══ DATA SECTION ══

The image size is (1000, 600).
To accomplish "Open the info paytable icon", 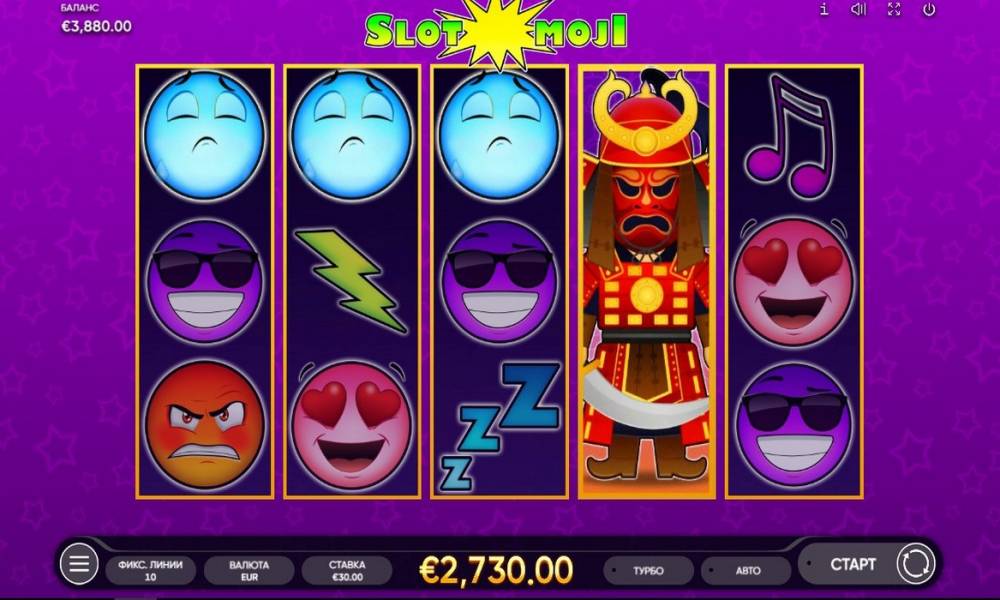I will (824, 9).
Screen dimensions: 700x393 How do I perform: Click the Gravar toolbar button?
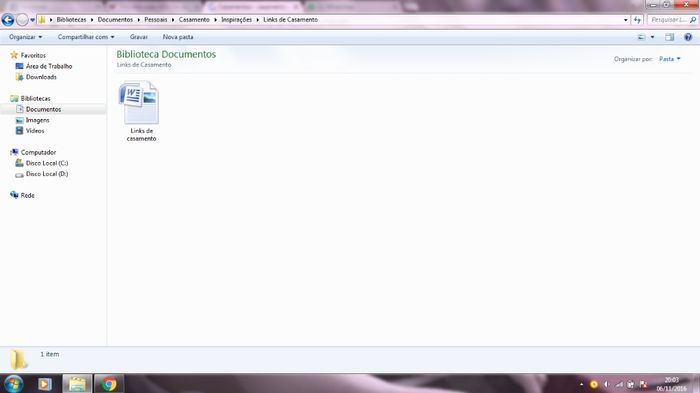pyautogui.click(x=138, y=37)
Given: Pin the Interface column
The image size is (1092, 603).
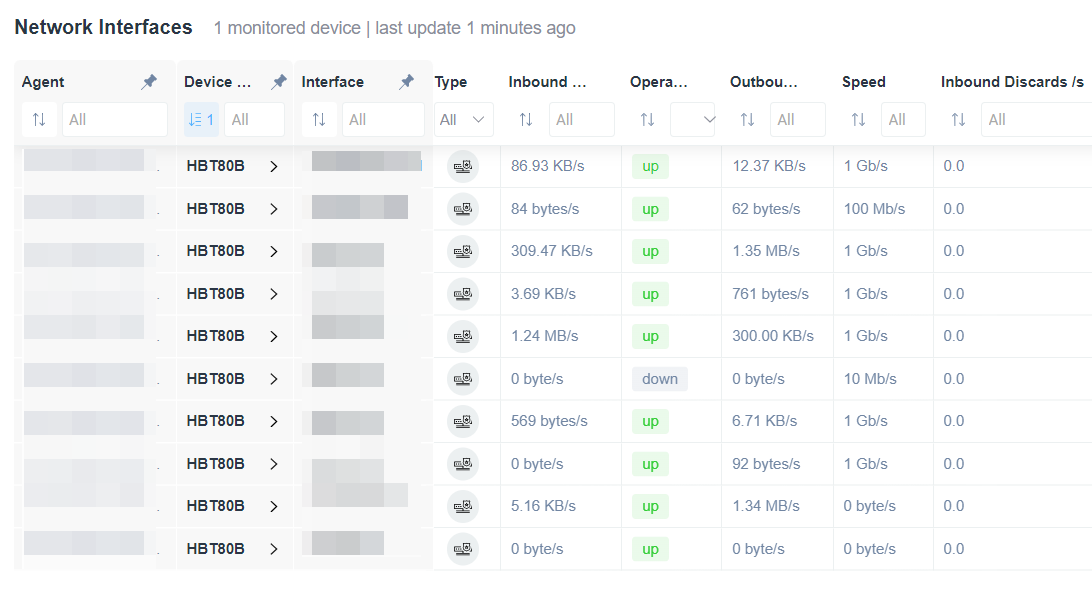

═══

WHAT YOU ARE ASKED TO DO —
Find the lines in the records that contain the word "size", then copy every one of them.

TASK RESULT —
The image size is (1000, 600).
The image size is (1092, 603).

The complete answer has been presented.